CBCA 5772-C(5259)
Board: CBCA
Agency: Department of Agriculture
Appellant: Kirk Ringgold
Date: 2017-07-11
Outcome: granted
GRANTED IN PART: July 11, 2017
CBCA 5772-C(5259)
KIRK RINGGOLD,
Applicant,
v.
DEPARTMENT OF AGRICULTURE,
Respondent.
Christopher L. Campbell and Craig W. Anderson of Baker Manock & Jensen, PC,
Fresno, CA, counsel for Applicant.
Elin M. Dugan, Office of the General Counsel, Department of Agriculture, San
Francisco, CA, counsel for Respondent.
Before Board Judges DANIELS (Chairman), GOODMAN, and CHADWICK.
CHADWICK, Board Judge.
Kirk Ringgold filed a timely application for attorney fees of $34,620.35 after the
Board granted his claim for $6000 in Ringgold v. Department of Agriculture, CBCA 5259,
17-1 BCA ¶ 36,629. The respondent, Department of Agriculture (USDA), argues that its
position “became substantially justified” during the merits appeal; blames Mr. Ringgold for
“derail[ing]” a $6000 settlement; and argues that Mr. Ringgold seeks some fees for legal
work unrelated to his appeal. We grant the application in substantial part.
Mr. Ringgold satisfies the five threshold eligibility requirements for a fee award under
the Equal Access to Justice Act (EAJA), 5 U.S.C. § 504(a), (b)(1)(B) (2012), quoted in
Paradise Pillow, Inc. v. General Services Administration, CBCA 5237-C(3562), 17-1 CBA
¶ 36,628. Mr. Ringgold prevailed in CBCA 5259, then filed an itemized fee application less
than thirty days after that decision became final, attesting that his net worth is below the
CBCA 5772-C(5259) 2
statutory limit and alleging that USDA’s position was not substantially justified. He seeks
fees for a total of 202.4 hours of work by four attorneys at $150 per hour, and 61.8 hours of
work by an unbarred summer associate at $55 per hour, plus expenses.

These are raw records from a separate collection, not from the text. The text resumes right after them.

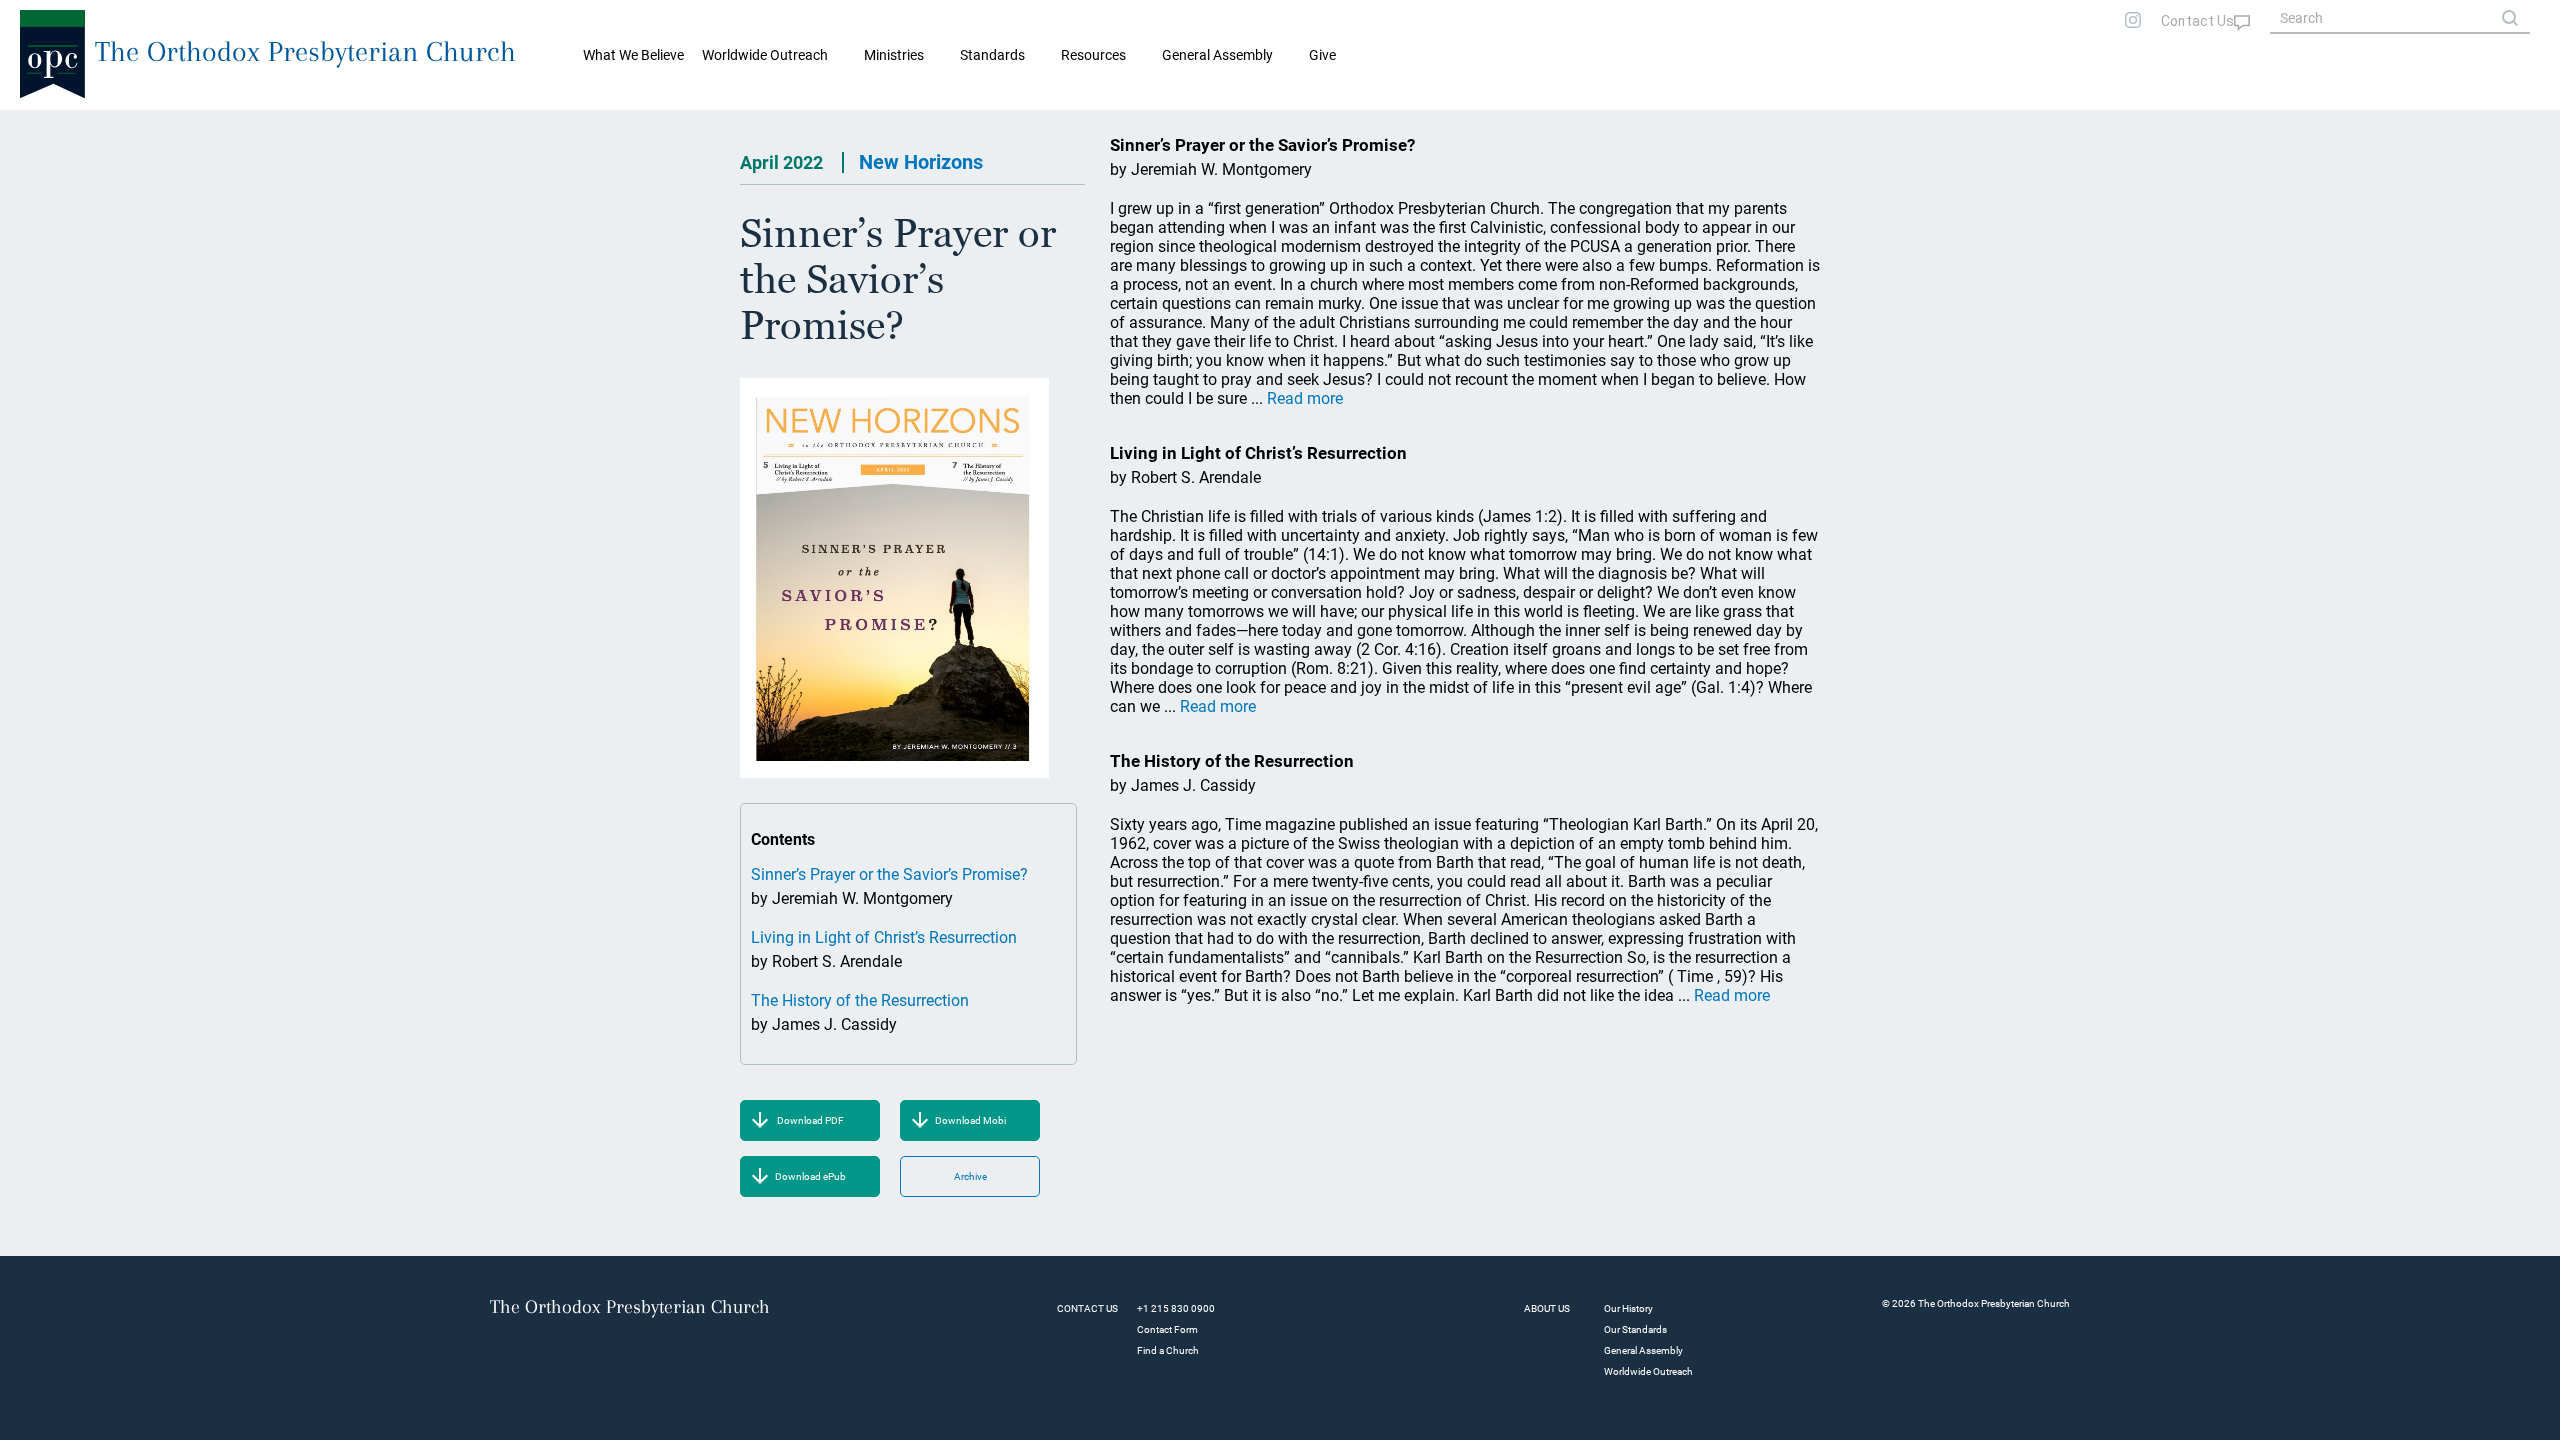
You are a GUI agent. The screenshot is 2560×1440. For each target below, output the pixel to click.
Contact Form (1167, 1329)
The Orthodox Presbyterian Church (305, 51)
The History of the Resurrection (860, 1000)
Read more (1305, 398)
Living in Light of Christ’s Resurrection (884, 937)
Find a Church (1168, 1350)
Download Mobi (970, 1120)
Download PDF (810, 1120)
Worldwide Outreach (1648, 1371)
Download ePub (810, 1176)
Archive (970, 1176)
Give (1322, 55)
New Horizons (921, 162)
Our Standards (1635, 1329)
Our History (1628, 1308)
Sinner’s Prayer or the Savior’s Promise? (889, 874)
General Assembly (1217, 55)
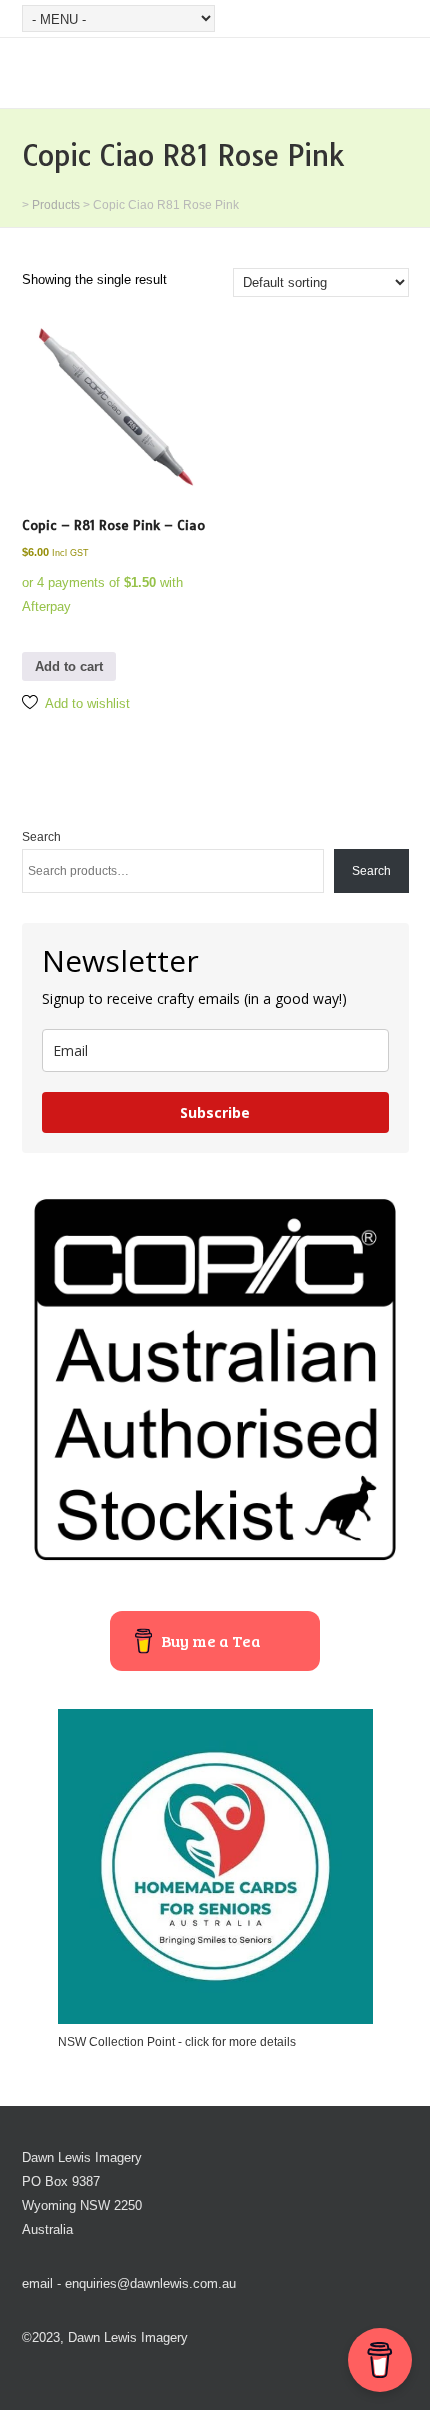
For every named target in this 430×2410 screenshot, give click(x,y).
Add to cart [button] (69, 666)
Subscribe (215, 1112)
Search (41, 837)
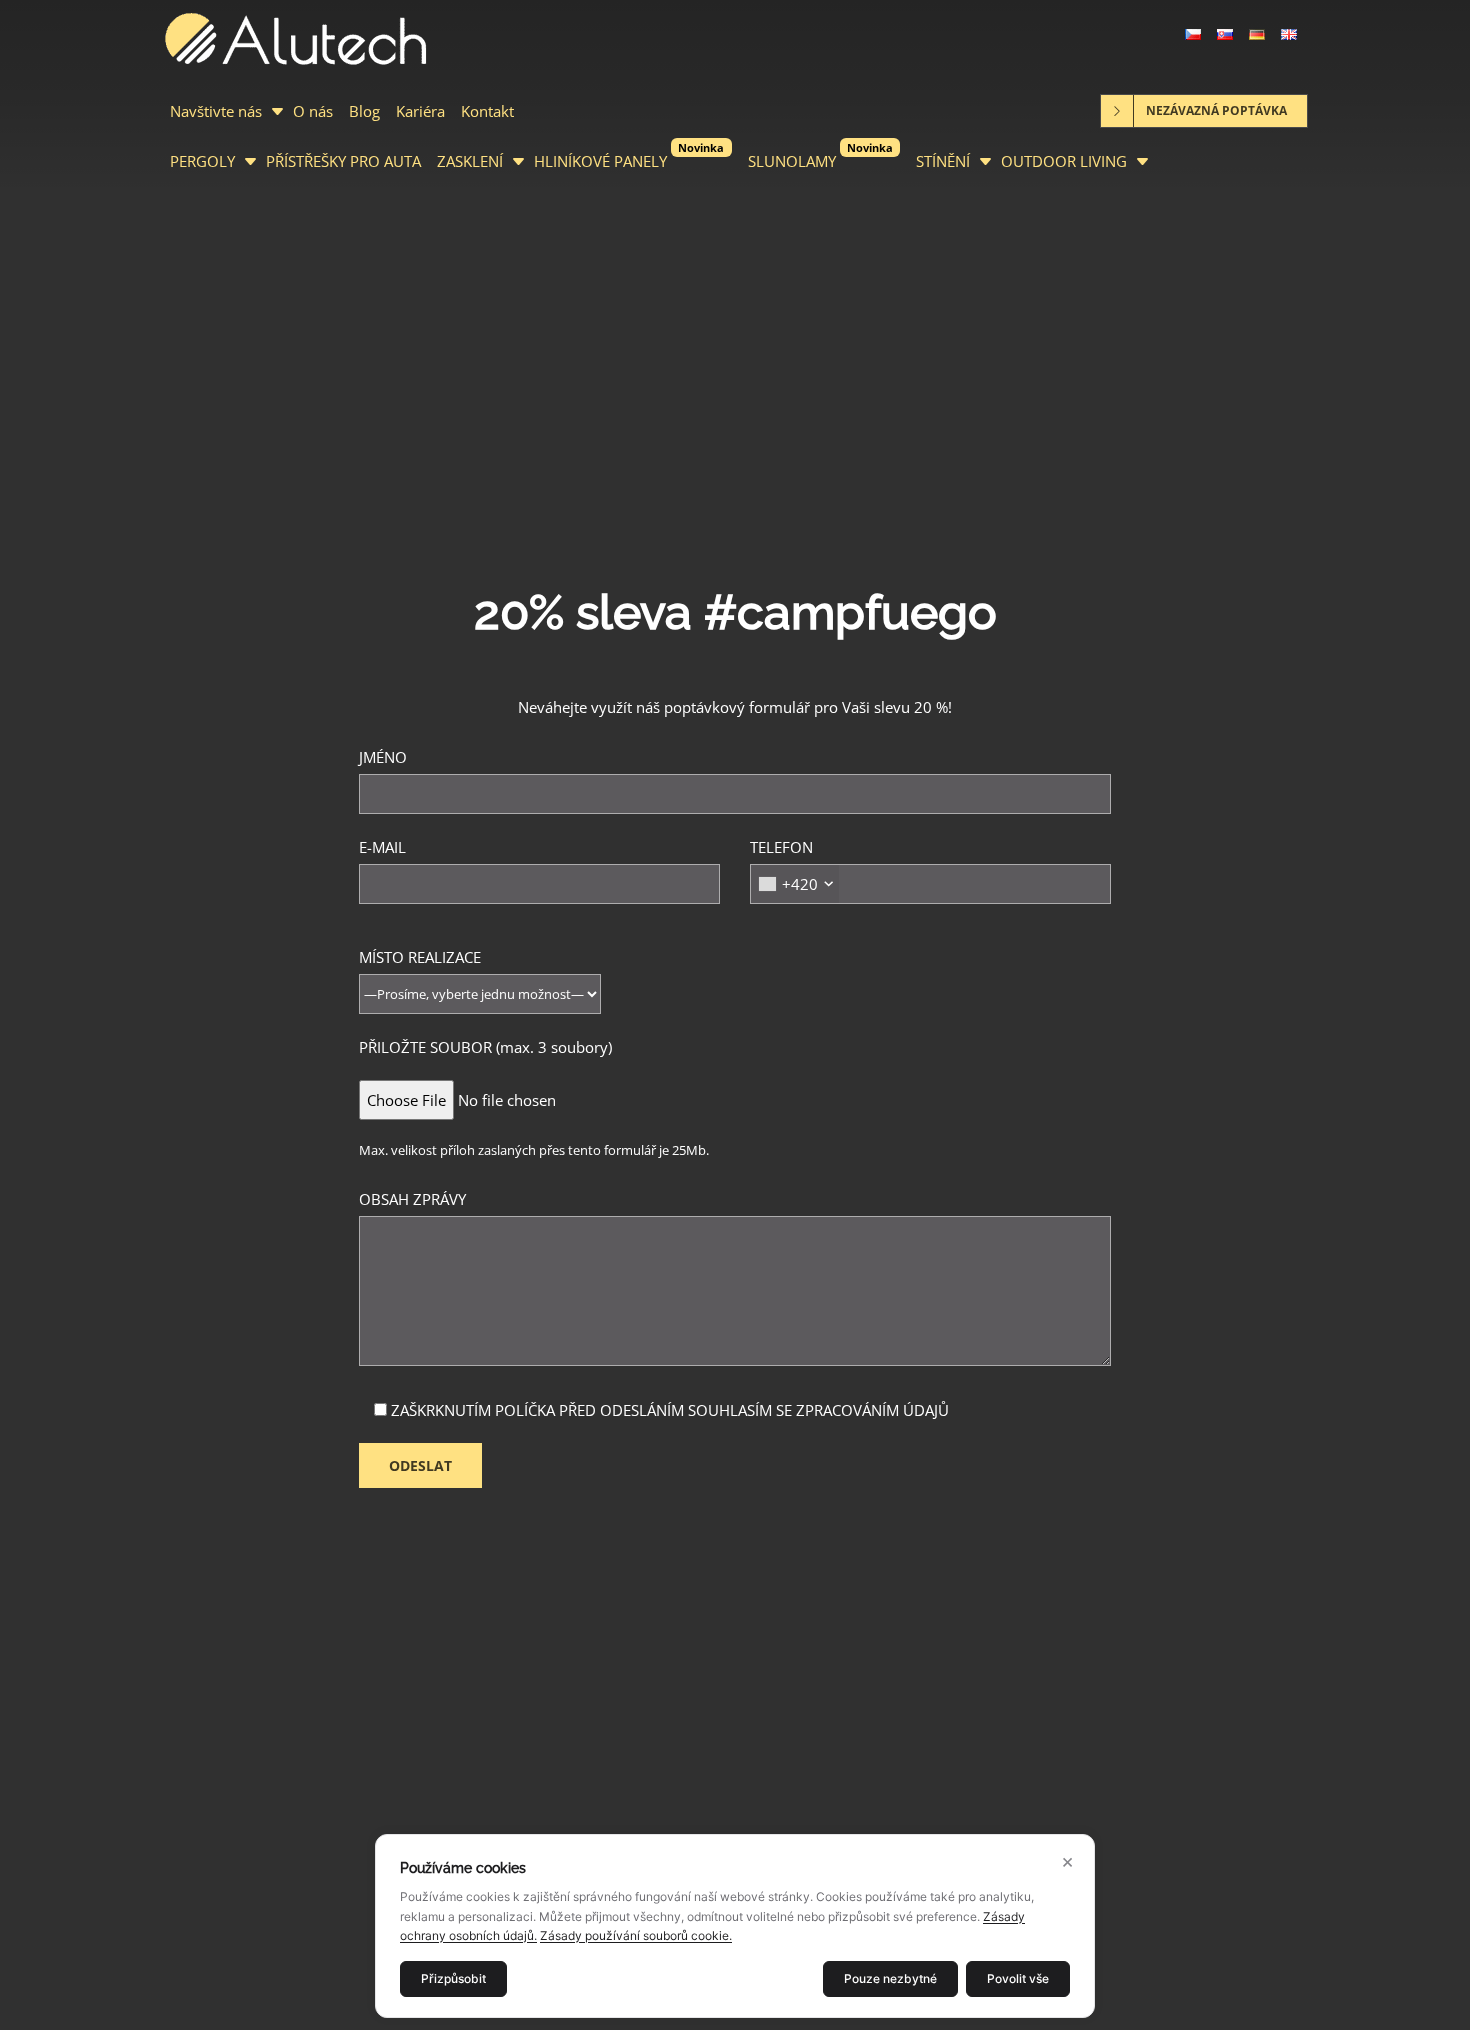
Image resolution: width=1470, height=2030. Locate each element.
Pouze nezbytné (890, 1978)
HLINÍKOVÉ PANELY (629, 155)
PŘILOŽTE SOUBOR (485, 1047)
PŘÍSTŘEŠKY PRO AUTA (343, 161)
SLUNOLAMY (820, 155)
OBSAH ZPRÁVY (412, 1199)
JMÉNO (383, 757)
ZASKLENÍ (470, 161)
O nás (313, 111)
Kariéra (420, 111)
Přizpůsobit (453, 1978)
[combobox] (795, 884)
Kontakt (487, 111)
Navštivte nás (216, 111)
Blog (364, 111)
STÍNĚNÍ (943, 161)
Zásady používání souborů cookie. (636, 1935)
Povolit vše (1018, 1978)
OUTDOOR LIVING (1064, 161)
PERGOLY (202, 161)
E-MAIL (382, 847)
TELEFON (784, 865)
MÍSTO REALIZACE (420, 957)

USDA concedes that Mr. Ringgold is eligible for a fee award, but it urges us to limit
the award on two grounds. First, USDA argues that its position “became substantially
justified” in August 2016—about eleven months after the dispute arose, and three months
after Mr. Ringgold filed the appeal—when USDA offered to settle for the full amount of the
claim, $6000. After that, USDA argues, citing ROI Investments v. General Services
Administration, GSBCA 15488-C (15037-C)-REIN, 01-1 BCA ¶ 31,352, and other decisions,
further legal work on Mr. Ringgold’s behalf was wasted and should not entitle him to fees.
We emphatically accept USDA’s implicit admission that its position was not
substantially justified before August 2016. As described in our merits decision, this dispute
arose when a United States Forest Service contracting officer refused, for two weeks, to take
responsibility for restoring the Ringgolds’ property to its original condition after the Forest
Service used it as a helipad during a forest fire. Then, when Mr. Ringgold submitted a
disputed invoice for fifteen days of holdover rent, the contracting officer declined to treat the
invoice as a Contract Disputes Act (CDA) claim, citing Forest Service “guidance” on
preparing claims. Those actions were unreasonable and unjustified.
We cannot agree with USDA that it transformed the agency’s position to substantially
justified, simply by offering to pay the claim to settle the appeal in August 2016. A well-
justified course of action at that point would have been to stop defending the appeal and to
stipulate to a Board award. The Department of the Treasury could have promptly paid the
claim, with interest to that date, from the permanent indefinite judgment fund, 31 U.S.C.
§ 1304, and the doctrines of claim and issue preclusion would have done the rest to protect
USDA from duplicate liability. See, e.g., SBBI, Inc. v. International Boundary & Water
Commission, CBCA 4994, 17-1 BCA ¶ 36,722.
USDA insisted, instead, on a formal settlement agreement, and on paying
Mr. Ringgold through its electronic System for Award Management (SAM), which required
him to register for a Dun & Bradstreet (DUNS) number. (The Forest Service paid the
original rent by check, under emergency procedures.) The parties blame each other for a
series of misunderstandings surrounding the DUNS and SAM procedures that led
Mr. Ringgold’s counsel to repudiate the unconsummated settlement in November 2016, and
to increase the settlement demand to $14,000, which USDA declined. We need not decide
who was more at fault, because USDA thereafter revived its unjustified positions.